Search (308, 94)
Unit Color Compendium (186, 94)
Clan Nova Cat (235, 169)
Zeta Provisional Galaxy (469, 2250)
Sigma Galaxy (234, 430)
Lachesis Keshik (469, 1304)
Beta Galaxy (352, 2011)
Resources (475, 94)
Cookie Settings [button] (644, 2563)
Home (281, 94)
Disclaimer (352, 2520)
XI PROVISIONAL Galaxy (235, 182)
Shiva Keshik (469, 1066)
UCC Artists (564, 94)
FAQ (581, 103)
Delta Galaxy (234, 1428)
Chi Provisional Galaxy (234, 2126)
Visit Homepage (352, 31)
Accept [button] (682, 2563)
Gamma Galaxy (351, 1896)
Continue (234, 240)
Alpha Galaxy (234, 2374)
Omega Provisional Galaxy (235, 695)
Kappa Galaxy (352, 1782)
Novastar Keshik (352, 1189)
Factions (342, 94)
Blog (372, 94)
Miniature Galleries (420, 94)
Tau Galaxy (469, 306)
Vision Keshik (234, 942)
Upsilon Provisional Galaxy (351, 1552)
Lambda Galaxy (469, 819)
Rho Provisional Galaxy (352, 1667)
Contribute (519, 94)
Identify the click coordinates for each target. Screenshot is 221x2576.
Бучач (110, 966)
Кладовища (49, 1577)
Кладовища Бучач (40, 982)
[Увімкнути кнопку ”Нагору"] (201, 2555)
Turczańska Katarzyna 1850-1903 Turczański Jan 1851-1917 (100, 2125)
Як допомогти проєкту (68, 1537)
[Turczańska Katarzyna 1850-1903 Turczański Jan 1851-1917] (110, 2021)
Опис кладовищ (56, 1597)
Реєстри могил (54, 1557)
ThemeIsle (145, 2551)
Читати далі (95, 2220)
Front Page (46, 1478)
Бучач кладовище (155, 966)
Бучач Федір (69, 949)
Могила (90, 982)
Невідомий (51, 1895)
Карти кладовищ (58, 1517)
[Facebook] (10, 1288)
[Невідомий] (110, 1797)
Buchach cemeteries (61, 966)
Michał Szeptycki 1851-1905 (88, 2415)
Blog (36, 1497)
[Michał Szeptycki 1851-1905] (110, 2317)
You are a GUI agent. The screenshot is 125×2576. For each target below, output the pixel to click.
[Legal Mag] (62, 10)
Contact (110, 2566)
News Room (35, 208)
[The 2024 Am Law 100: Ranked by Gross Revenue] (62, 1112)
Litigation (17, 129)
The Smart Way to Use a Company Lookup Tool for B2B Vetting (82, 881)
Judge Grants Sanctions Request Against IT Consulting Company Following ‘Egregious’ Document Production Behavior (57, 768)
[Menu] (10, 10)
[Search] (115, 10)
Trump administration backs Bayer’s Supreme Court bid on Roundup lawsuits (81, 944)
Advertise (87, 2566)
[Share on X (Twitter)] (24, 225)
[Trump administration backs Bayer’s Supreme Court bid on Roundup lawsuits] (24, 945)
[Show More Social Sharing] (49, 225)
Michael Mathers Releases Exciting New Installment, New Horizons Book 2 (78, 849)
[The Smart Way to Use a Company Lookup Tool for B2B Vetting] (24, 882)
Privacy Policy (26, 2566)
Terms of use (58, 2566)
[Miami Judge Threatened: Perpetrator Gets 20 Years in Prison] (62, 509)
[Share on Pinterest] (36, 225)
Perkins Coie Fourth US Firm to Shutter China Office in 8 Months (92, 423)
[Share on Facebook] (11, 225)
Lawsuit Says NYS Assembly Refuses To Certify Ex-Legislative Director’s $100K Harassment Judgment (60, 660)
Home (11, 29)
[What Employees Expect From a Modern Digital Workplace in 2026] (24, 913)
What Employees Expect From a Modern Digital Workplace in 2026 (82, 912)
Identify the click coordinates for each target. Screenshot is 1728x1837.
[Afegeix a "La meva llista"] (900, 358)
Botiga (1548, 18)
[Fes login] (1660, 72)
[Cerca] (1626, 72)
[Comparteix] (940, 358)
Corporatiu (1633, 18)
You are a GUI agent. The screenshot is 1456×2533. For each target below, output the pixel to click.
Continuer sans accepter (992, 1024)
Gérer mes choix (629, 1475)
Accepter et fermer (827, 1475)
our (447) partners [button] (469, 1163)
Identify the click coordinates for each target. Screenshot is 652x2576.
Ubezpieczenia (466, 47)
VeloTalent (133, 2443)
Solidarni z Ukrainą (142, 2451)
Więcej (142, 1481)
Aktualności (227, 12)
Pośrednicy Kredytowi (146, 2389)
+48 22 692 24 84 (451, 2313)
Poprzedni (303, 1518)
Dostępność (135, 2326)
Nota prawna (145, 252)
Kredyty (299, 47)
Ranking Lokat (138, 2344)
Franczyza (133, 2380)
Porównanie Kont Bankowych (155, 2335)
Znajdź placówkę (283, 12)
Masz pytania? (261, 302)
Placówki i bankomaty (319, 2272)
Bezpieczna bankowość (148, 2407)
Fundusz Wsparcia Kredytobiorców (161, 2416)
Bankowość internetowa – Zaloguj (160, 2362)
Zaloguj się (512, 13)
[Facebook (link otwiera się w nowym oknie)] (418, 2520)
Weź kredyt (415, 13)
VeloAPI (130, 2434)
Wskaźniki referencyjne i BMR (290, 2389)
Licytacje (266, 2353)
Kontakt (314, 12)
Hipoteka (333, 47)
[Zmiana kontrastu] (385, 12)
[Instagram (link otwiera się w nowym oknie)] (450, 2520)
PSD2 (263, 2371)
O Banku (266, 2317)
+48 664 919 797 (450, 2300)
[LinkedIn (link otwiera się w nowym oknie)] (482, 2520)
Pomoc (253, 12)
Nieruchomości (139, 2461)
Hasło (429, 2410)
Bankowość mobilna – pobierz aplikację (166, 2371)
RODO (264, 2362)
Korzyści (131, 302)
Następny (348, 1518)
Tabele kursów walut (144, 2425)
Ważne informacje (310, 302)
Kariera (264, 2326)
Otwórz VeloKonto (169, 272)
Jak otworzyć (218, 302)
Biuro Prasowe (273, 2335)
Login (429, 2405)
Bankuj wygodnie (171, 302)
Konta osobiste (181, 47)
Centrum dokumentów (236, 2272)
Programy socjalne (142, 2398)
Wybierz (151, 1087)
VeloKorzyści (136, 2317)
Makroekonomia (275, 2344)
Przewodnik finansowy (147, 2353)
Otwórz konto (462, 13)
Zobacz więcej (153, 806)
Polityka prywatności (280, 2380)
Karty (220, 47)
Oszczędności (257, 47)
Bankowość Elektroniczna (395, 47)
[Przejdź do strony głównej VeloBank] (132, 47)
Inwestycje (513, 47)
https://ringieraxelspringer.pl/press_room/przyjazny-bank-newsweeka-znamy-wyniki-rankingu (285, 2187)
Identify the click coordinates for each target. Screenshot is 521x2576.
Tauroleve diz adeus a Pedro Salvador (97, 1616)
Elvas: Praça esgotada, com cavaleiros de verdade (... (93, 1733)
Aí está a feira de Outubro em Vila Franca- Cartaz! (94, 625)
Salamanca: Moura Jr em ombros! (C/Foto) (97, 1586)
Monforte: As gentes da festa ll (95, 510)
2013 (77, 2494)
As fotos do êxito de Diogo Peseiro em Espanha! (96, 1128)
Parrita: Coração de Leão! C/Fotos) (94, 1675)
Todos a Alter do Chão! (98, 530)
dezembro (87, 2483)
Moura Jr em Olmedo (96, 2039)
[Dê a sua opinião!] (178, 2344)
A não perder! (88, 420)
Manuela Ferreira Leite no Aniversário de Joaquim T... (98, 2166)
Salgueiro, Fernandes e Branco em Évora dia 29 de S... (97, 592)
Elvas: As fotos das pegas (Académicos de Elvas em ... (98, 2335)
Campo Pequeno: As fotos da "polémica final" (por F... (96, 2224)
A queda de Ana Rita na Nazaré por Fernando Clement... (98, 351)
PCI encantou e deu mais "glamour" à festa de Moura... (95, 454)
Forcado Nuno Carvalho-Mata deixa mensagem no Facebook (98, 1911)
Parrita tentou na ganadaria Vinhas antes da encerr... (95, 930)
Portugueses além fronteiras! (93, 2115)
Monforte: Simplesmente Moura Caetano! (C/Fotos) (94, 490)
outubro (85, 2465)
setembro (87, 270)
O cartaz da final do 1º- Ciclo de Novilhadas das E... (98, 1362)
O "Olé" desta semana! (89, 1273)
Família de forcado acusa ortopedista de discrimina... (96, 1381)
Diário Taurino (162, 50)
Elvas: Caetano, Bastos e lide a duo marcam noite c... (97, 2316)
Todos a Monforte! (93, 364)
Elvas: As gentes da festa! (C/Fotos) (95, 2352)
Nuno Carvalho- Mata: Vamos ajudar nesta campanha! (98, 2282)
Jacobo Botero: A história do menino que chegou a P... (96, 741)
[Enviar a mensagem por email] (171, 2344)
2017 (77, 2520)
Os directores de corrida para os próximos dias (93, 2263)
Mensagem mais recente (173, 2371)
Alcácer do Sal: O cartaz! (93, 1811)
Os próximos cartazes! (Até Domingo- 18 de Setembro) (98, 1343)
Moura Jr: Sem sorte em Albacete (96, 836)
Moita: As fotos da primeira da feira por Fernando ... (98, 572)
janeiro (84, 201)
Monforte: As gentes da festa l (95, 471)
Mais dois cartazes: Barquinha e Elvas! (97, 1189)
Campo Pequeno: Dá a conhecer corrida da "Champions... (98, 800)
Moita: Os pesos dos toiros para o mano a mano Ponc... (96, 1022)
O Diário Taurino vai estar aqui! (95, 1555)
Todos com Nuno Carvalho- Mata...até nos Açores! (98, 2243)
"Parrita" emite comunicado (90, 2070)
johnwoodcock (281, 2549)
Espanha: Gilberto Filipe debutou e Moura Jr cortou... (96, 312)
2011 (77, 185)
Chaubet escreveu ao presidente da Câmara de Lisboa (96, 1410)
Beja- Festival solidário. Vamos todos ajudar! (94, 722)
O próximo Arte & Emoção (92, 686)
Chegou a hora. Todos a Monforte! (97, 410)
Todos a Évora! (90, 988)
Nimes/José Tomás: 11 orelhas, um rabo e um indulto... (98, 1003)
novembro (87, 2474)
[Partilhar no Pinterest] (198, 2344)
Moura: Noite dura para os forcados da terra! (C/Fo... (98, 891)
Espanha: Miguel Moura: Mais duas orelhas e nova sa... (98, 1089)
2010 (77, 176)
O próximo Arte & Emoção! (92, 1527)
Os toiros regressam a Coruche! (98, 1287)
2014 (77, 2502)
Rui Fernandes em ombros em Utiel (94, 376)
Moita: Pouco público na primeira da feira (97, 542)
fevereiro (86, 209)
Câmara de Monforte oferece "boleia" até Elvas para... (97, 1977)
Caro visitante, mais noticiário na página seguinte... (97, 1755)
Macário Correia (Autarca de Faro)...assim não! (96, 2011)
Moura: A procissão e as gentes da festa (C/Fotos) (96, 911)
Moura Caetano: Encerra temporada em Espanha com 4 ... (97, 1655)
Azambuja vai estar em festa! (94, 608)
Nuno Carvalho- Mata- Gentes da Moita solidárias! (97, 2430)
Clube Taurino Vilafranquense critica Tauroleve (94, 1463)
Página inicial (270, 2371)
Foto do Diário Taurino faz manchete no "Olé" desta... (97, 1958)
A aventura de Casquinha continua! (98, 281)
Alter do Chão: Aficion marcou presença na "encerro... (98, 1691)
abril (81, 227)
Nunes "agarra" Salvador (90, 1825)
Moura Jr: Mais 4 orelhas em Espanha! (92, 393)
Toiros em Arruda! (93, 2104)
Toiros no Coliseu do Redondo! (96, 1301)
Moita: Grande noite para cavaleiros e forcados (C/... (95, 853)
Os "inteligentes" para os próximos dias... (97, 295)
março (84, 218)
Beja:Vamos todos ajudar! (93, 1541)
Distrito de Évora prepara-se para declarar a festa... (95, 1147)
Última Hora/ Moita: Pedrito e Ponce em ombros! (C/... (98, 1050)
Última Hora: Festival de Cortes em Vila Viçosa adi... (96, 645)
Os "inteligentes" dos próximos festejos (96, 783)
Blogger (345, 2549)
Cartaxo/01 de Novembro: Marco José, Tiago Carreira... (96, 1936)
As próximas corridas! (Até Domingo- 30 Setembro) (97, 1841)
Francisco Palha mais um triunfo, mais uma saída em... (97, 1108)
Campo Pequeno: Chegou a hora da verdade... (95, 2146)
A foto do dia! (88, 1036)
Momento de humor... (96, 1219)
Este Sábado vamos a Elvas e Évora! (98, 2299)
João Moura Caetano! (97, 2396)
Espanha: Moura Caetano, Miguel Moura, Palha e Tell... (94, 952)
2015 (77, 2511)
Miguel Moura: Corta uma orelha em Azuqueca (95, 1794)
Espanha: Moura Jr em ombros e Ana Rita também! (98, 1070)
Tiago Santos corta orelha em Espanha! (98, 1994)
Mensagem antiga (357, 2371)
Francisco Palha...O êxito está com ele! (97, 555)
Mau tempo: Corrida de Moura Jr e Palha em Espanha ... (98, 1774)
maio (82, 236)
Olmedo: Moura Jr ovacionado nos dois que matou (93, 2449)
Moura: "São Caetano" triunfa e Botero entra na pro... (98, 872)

******************************

> **Exercise directions**: Search the entries for the word "Bayer" and gather every line where it appears.

> **Answer area**:
Trump administration backs Bayer’s Supreme Court bid on Roundup lawsuits (81, 944)
[Trump administration backs Bayer’s Supreme Court bid on Roundup lawsuits] (24, 945)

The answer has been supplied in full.